Im ersten Halbjahr 2013 lag nun der Nettogewinn bei 301,2 Mio. Euro, nach 453,6 Mio. Euro. Firmenwertabschreibungen gab es aber auch heuer, allerdings geringere: Für die Erste Bank Croatia fielen 21,9 Mio. Euro an. Aus dem Verkauf der Ukraine-Tochter fielen noch 74,6 Mio. Euro an Belastungen an.

Die Erste bekräftigte heute, im gesamten heurigen Jahr bis zu 5 Prozent weniger Betriebsergebnis einzufahren als im Jahr davor.
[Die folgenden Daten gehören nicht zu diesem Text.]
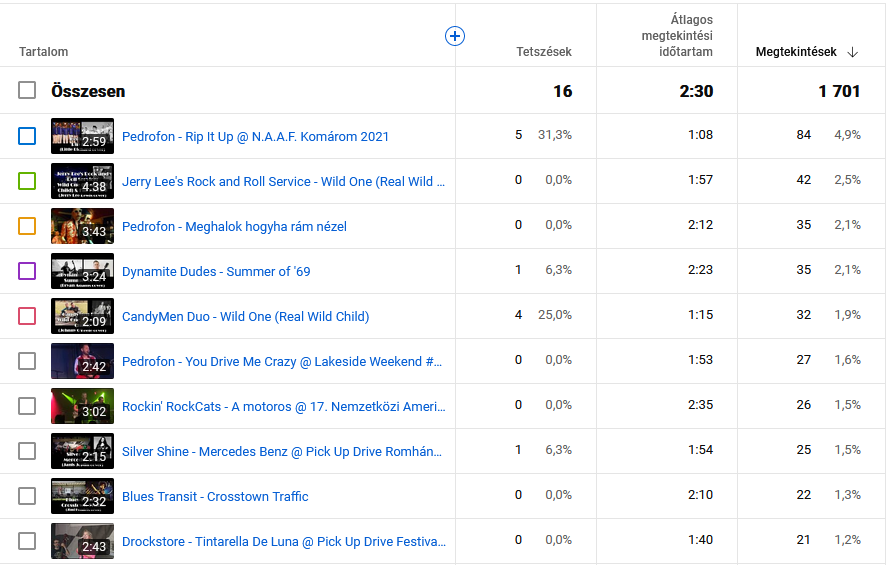
Task: Click the blue plus add-metric icon
Action: pyautogui.click(x=454, y=36)
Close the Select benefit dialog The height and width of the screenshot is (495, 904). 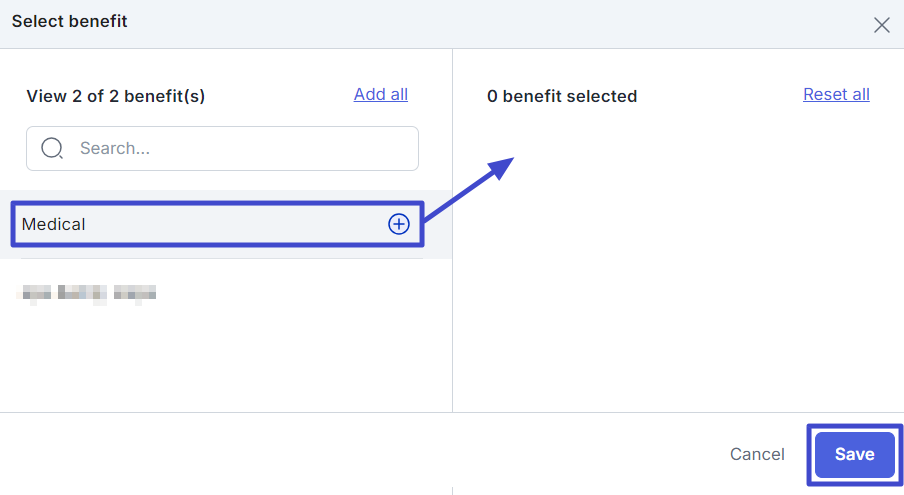tap(881, 25)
Die Kreditrisikokosten sollten im Gesamtjahr um 10 bis 15 Prozent darunter liegen, obgleich sie im zweiten Quartal höher waren als im ersten Quartal. Der Vorstand bleibt auch beim Plan, dass die rumänische Tochter BCR im Geschäftsjahr 2013 in die Gewinnzone zurückkehren soll.